**Supplied material**
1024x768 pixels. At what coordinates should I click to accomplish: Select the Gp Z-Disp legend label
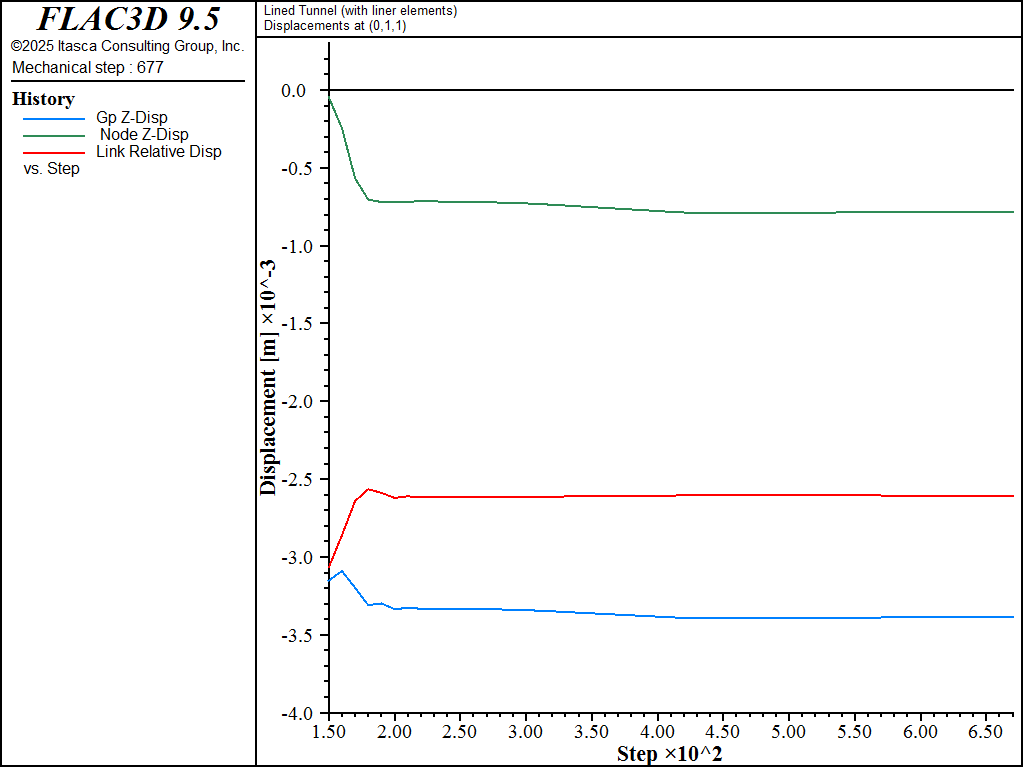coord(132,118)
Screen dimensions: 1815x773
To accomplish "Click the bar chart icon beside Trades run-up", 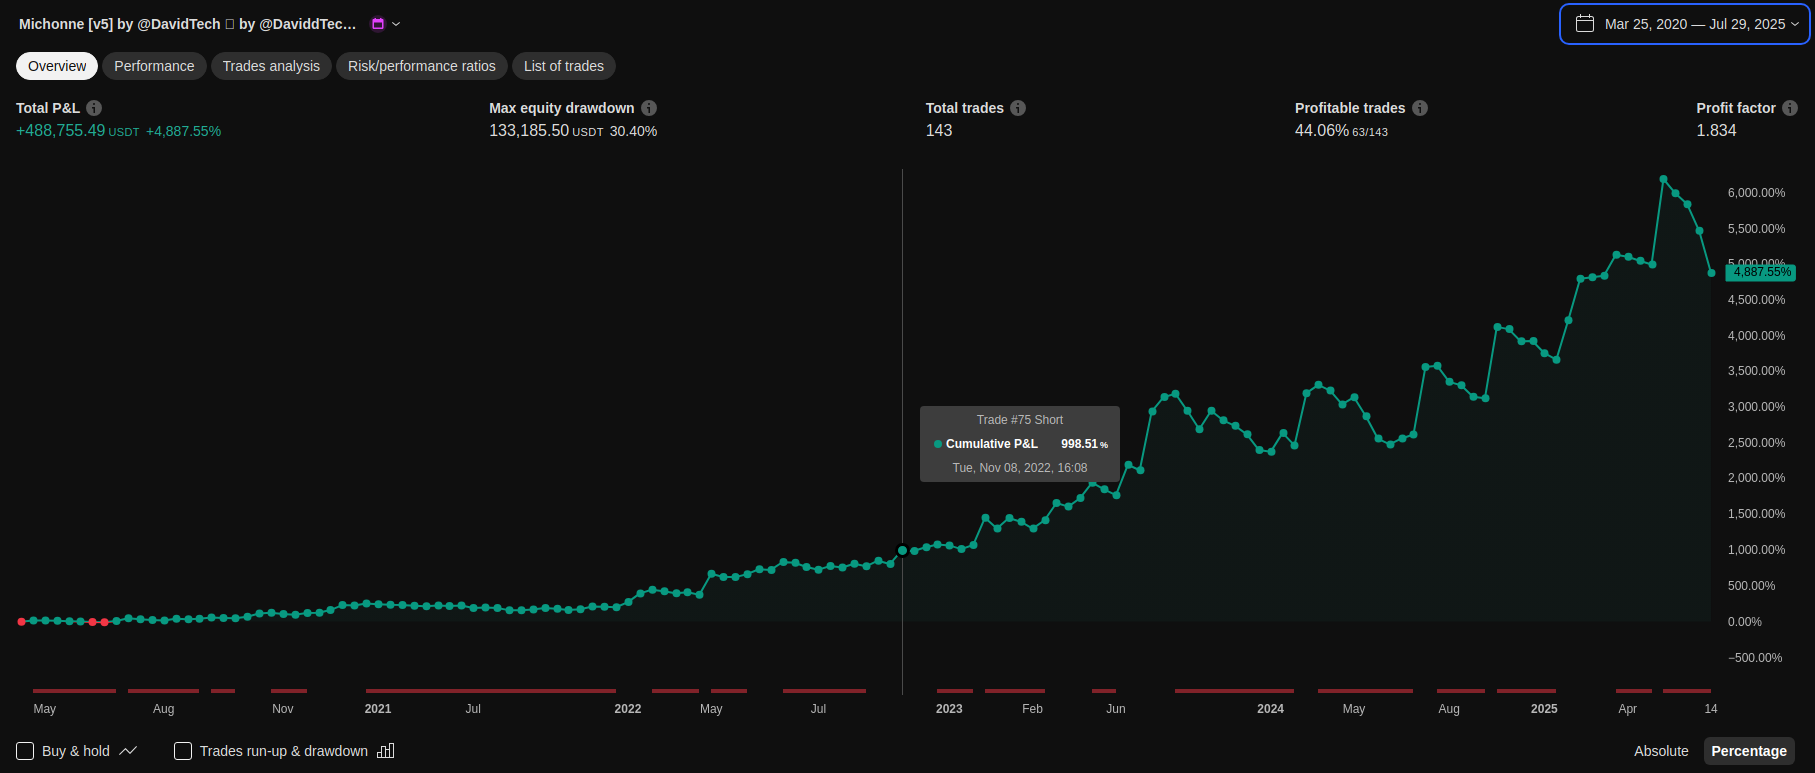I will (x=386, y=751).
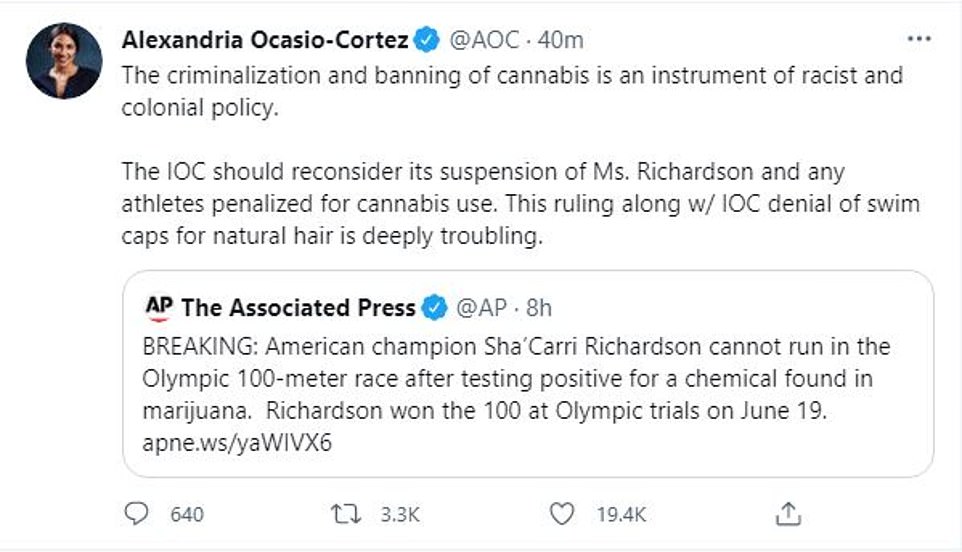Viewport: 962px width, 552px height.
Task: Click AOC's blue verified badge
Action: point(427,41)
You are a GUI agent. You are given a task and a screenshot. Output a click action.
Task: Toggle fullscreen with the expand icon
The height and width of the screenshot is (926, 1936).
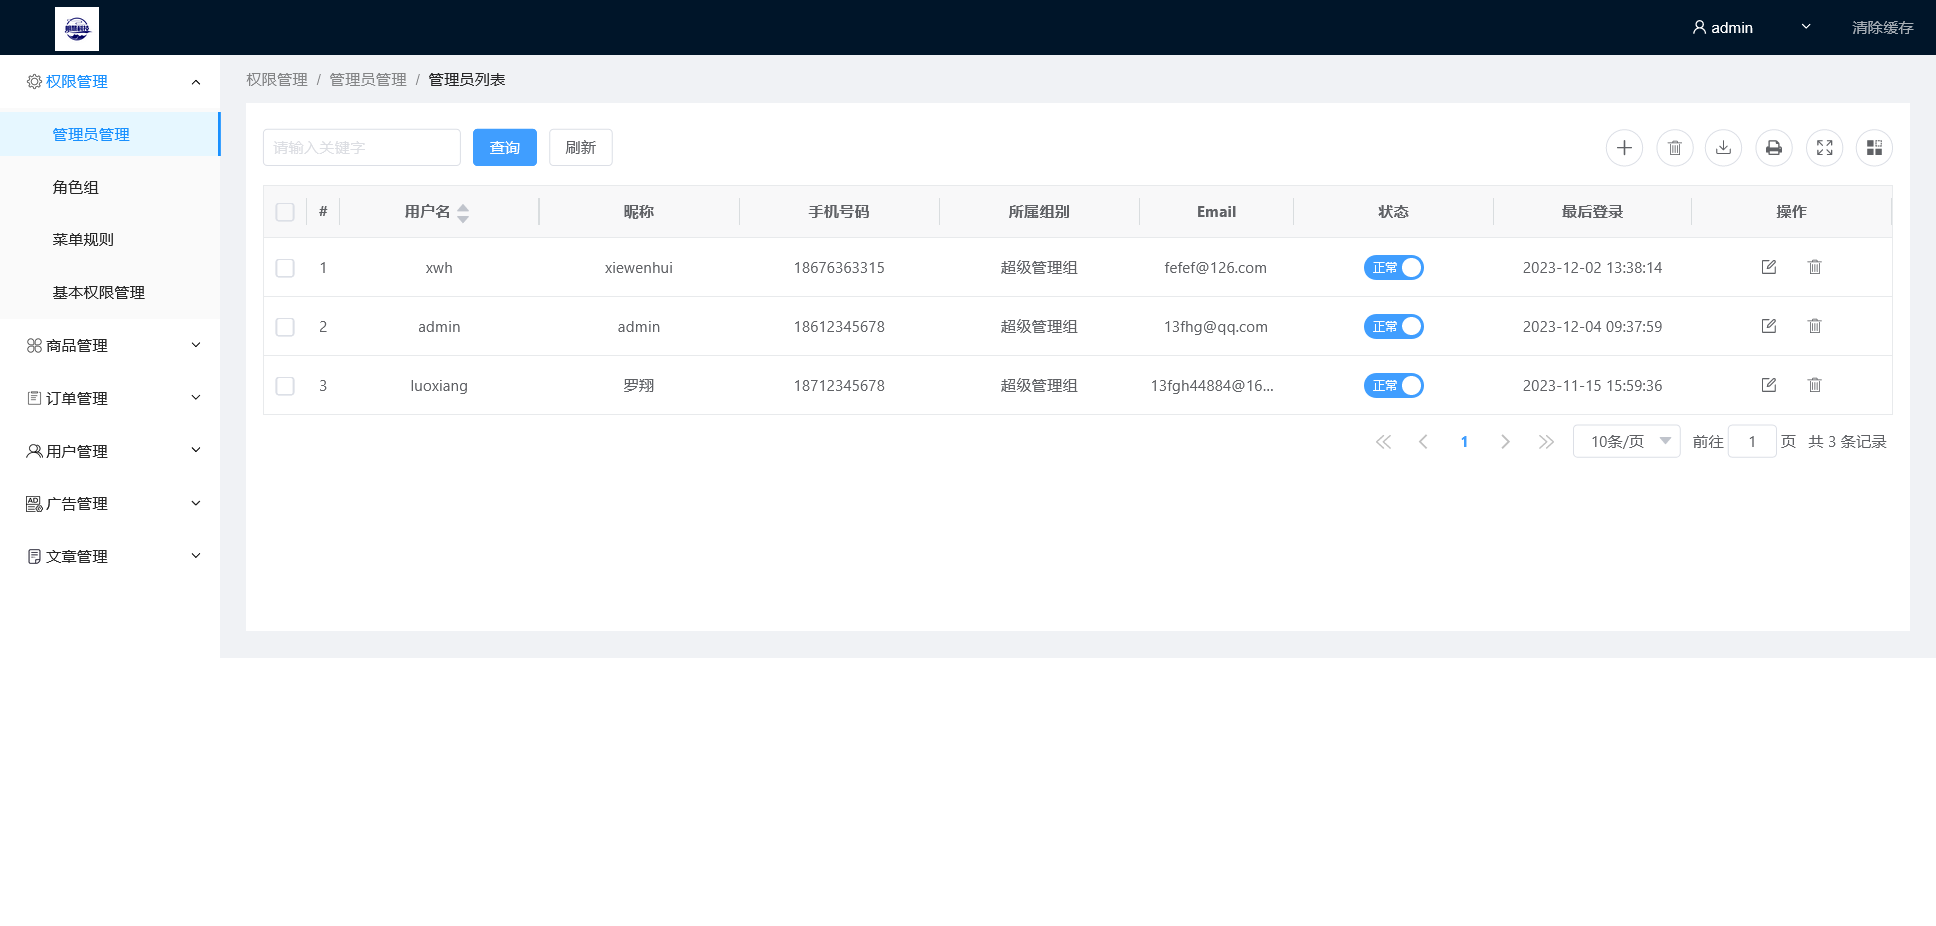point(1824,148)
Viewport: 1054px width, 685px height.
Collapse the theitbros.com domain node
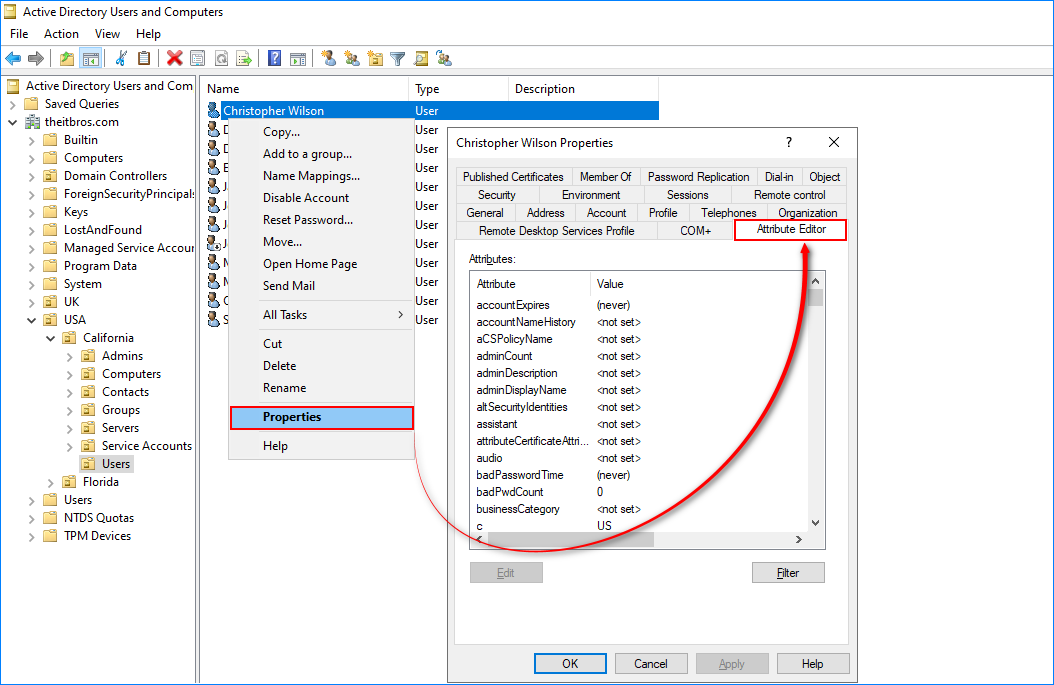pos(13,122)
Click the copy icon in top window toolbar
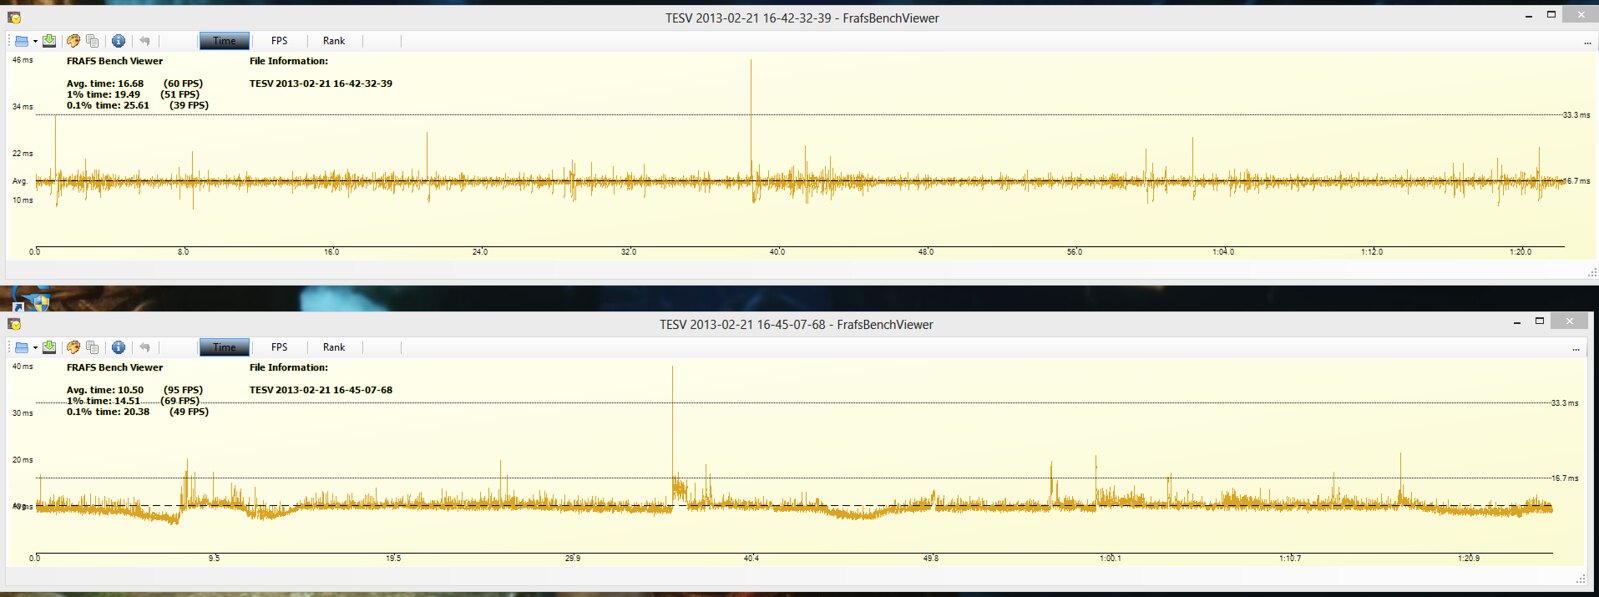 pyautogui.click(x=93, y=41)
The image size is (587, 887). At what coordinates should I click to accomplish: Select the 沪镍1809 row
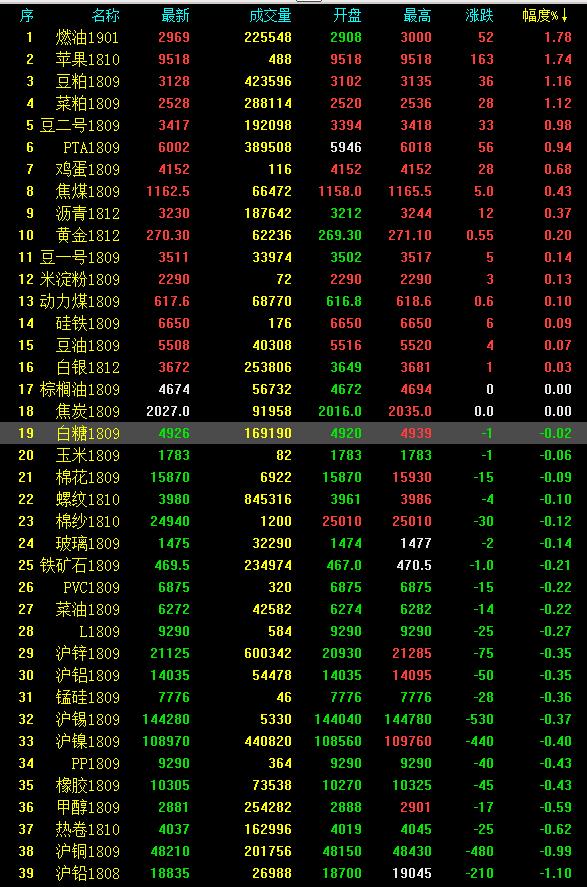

**Work item**
Locate "Collapse the theitbros.com domain node" in the entries above. Copy, exactly and only, the lines from that line to the end, leaving out the pictures.

**Answer to this problem**
Collapse the theitbros.com domain node
pos(13,122)
Click the copy icon in top window toolbar
 pyautogui.click(x=93, y=41)
The image size is (587, 887). At what coordinates should I click to accomplish: Select the 沪镍1809 row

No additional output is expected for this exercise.